Repeat the material exactly, leaving no line out.

▶ **INPUT RECORDS**:
┄┄┄┄┄┄┄┄┄┄

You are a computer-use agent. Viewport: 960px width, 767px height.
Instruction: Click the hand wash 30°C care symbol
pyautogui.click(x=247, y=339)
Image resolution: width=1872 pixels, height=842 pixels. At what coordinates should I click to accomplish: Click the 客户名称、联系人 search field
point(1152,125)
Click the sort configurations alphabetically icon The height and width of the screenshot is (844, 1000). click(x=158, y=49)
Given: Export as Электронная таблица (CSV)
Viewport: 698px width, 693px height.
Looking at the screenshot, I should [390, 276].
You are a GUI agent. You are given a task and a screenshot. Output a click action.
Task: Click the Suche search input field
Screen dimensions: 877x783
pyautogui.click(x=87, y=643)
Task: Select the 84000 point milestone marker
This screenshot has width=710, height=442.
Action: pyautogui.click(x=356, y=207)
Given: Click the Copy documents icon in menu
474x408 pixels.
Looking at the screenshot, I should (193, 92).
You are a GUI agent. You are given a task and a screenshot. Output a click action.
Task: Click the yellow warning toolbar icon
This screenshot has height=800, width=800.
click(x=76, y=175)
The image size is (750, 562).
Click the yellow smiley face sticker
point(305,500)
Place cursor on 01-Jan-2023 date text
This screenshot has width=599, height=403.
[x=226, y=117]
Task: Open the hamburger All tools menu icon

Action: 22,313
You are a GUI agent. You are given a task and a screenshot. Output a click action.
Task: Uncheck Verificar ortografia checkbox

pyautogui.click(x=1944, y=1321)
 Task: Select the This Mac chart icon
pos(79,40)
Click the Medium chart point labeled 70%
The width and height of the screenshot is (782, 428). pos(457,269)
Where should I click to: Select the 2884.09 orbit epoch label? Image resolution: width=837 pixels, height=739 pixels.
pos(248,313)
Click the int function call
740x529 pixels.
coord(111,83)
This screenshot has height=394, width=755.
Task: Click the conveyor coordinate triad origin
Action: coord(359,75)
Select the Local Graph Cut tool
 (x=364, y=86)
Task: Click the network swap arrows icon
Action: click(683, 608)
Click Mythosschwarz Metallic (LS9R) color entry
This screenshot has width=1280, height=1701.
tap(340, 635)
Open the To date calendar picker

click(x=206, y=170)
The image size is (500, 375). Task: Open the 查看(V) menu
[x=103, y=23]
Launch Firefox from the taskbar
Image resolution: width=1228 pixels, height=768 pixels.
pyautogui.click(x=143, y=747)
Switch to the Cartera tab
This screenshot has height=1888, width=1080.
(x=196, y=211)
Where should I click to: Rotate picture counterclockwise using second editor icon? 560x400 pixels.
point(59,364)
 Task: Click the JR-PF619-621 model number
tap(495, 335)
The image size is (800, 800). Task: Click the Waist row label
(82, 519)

┄┄┄┄┄┄┄┄┄┄

▶ **ANSWER FOR THIS EXERCISE**:
You are a computer-use agent. Viewport: 960px width, 767px height.
Instruction: Click the hand wash 30°C care symbol
pyautogui.click(x=247, y=339)
Image resolution: width=1872 pixels, height=842 pixels. At what coordinates should I click to accomplish: Click the 客户名称、联系人 search field
point(1152,125)
Click the sort configurations alphabetically icon The height and width of the screenshot is (844, 1000). click(x=158, y=49)
Given: Export as Электронная таблица (CSV)
Viewport: 698px width, 693px height.
Looking at the screenshot, I should [390, 276].
You are a GUI agent. You are given a task and a screenshot. Output a click action.
Task: Click the Suche search input field
Screen dimensions: 877x783
pyautogui.click(x=87, y=643)
Task: Select the 84000 point milestone marker
This screenshot has width=710, height=442.
Action: pyautogui.click(x=356, y=207)
Given: Click the Copy documents icon in menu
474x408 pixels.
Looking at the screenshot, I should (193, 92).
You are a GUI agent. You are given a task and a screenshot. Output a click action.
Task: Click the yellow warning toolbar icon
This screenshot has height=800, width=800.
click(x=76, y=175)
The image size is (750, 562).
Click the yellow smiley face sticker
point(305,500)
Place cursor on 01-Jan-2023 date text
This screenshot has width=599, height=403.
[x=226, y=117]
Task: Open the hamburger All tools menu icon

Action: 22,313
You are a GUI agent. You are given a task and a screenshot. Output a click action.
Task: Uncheck Verificar ortografia checkbox

pyautogui.click(x=1944, y=1321)
 Task: Select the This Mac chart icon
pos(79,40)
Click the Medium chart point labeled 70%
The width and height of the screenshot is (782, 428). pos(457,269)
Where should I click to: Select the 2884.09 orbit epoch label? Image resolution: width=837 pixels, height=739 pixels.
pos(248,313)
Click the int function call
740x529 pixels.
coord(111,83)
This screenshot has height=394, width=755.
Task: Click the conveyor coordinate triad origin
Action: coord(359,75)
Select the Local Graph Cut tool
 (x=364, y=86)
Task: Click the network swap arrows icon
Action: click(683, 608)
Click Mythosschwarz Metallic (LS9R) color entry
This screenshot has width=1280, height=1701.
tap(340, 635)
Open the To date calendar picker

click(x=206, y=170)
The image size is (500, 375). Task: Open the 查看(V) menu
[x=103, y=23]
Launch Firefox from the taskbar
Image resolution: width=1228 pixels, height=768 pixels.
pyautogui.click(x=143, y=747)
Switch to the Cartera tab
This screenshot has height=1888, width=1080.
(x=196, y=211)
Where should I click to: Rotate picture counterclockwise using second editor icon? 560x400 pixels.
point(59,364)
 Task: Click the JR-PF619-621 model number
tap(495, 335)
The image size is (800, 800). Task: Click the Waist row label
(82, 519)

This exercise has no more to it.